My old room is a lot smaller and less convenient than it used to be. I never realised how important it is to have at least one power socket in every room. I also never realised that I apparently spent my entire childhood sleeping on a mattress which is about as comfortable as a slab of granite. On the positive side, the tree outside the window is a lot less scary than it used to be, or perhaps it just has given up trying to get me. In related news, the unspecified scary entities which always used to live way down the far end of the back yard at night have moved away. Indoors, absolutely nothing has changed, except that my mind now boggles looking at all the photos on the wall of me as a small child. I had straight blonde hair, and I was CUTE. I don't know what happened.
I have been spending most evenings walking around the area and seeing all the old places I used to walk to as a kid. I even walked through the grounds of my old primary school, which was hilarious. I remember it as being huge, and now everything is a size designed for six-year-olds. The enormous school swimming pool where we all learned to swim and sail is now revealed as being about three feet deep at the scary end where only the big kids went. They still have some of the playground equipment I remember swinging on. I swung on it. It isn't as good when you're twice the height you used to be.
My parents live on a small peninsula with a good beach on each side and an interesting walk around the cliffs at the far end, at low tide. Both beaches are the way I remembered them, except that the Hundred Steps up the cliff at the end of one beach have been replaced by newer and better ones. I must go up and count them, because I can't remember what the actual number of steps is. It isn't a hundred, I know that much.

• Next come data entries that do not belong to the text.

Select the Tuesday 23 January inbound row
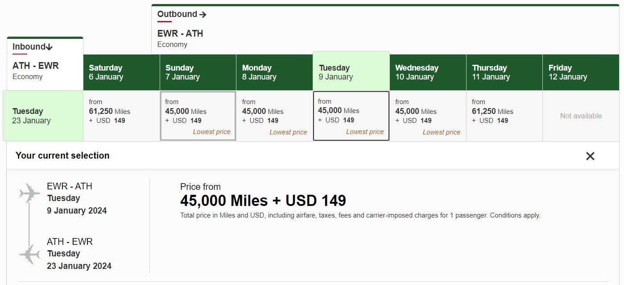 (43, 116)
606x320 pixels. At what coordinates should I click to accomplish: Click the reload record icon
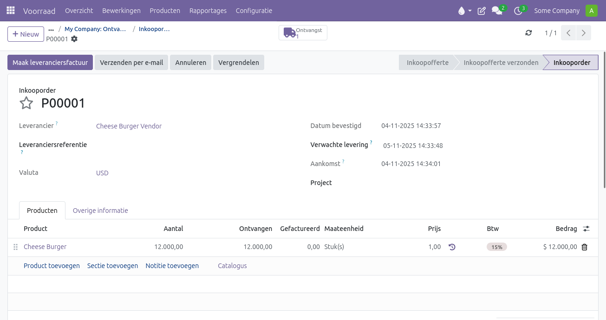[x=528, y=33]
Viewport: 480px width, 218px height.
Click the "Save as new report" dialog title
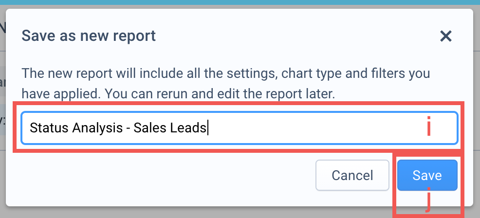tap(89, 36)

I used to walk home from school that way sometimes, in the days when the Hundred Steps were a rickety plank structure guarded at the bottom by an extremely evil-minded billy goat tethered to a chain. Nobody was quite sure whether the chain was long enough to allow him to get you, but something in his demeanour led you to think it might not be worth the risk. Many a small child during the 70s and early 80s climbed all the way down those steps, looked at the billy goat for a long time, and miserably turned around to trudge all the way back up the steps again and go home a different way. There is no billy goat there any more. Another minor part of the magic of childhood goes blam.